HOUSTON, Texas — A large group of people who had come in contact with Thomas Eric Duncan, the Liberian man who brought Ebola to the U.S., have been cleared of the virus by the Centers for Disease Control and Prevention (CDC). The group of 43 people had been quarantined for 21 days by the City of Dallas and monitored twice daily. Amid the release, however, a new study questions whether the 21-day incubation period is long enough.
The individuals are “able to continue normal daily activities without being monitored for symptoms,” a press release from the Texas Department of State Health Services said. “The group is a mix of health care workers, household contacts and community members whose last possible contact with the state’s first patent was Sept. 28.”
But now, some scientists are questioning whether 21 days is a long enough incubation period.
Charles Haas, an environmental engineering professor at Drexel University and lead researcher of the study, wrote in a recent issue of the PLOS: Outbreak journal, “Twenty-one days has been regarded as the appropriate quarantine period for holding individuals potentially exposed to Ebola Virus to reduce risk of contagion, but there does not appear to be a systemic discussion of the basis for this period.”
According to Haas, statistics gathered from West African countries afflicted by Ebola show that there is up to a 12 percent chance someone may be infected with the virus after the 21-day period.
He wrote, “While the 21-day quarantine value currently used may have arose from reasonable interpretation of early outbreak data, this work suggests a reconsideration is in order, and that 21 days may not be sufficiently protective to public health.”
The World Health Organization additionally states that one in 50 individuals who contract Ebola have an incubation period longer than than 42 days.
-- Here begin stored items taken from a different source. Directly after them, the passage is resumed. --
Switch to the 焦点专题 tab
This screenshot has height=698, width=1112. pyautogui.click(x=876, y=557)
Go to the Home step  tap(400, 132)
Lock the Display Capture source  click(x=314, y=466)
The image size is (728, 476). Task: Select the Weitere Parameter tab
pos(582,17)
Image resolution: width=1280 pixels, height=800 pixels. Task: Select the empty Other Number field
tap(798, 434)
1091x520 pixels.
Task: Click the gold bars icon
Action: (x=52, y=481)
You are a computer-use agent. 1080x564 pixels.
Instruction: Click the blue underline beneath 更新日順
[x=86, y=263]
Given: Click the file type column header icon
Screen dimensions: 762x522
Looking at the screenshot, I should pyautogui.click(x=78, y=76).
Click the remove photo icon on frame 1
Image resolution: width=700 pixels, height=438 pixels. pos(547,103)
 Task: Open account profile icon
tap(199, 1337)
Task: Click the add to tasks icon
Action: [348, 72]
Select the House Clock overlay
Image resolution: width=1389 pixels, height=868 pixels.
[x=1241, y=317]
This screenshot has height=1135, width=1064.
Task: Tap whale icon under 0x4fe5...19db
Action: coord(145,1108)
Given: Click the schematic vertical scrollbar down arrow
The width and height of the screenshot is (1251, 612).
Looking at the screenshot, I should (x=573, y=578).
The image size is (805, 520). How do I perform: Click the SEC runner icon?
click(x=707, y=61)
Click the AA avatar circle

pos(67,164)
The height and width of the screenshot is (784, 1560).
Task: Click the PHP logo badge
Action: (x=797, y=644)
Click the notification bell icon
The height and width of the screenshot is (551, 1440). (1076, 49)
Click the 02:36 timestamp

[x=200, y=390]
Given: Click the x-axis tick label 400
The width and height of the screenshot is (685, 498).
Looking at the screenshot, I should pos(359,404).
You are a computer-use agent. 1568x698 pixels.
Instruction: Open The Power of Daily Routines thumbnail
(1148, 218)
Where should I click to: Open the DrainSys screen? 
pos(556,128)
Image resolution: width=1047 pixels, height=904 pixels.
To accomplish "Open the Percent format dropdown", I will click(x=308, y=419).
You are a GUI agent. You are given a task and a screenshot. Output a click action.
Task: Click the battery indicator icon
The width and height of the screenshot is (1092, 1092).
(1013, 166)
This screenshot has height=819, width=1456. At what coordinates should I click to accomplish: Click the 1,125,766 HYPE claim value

In the face of such revelations, the U.S. government does not appear to be questioning whether 21 days is a sufficient time period for exposed individuals to be quarantined.
Texas Department of State Health Services Commissioner David Lakey said, “I’m happy we can tell people they are free and clear of monitoring. It provides a measure of relief and reassurance.” Dallas City Administrator Clay Jenkins reportedly added, “That is very good news. This is a defining moment for Dallas.”
Two nurses, both currently fighting for their lives in isolation, contracted Ebola from Duncan. At this time, no others have been diagnosed with the deadly virus.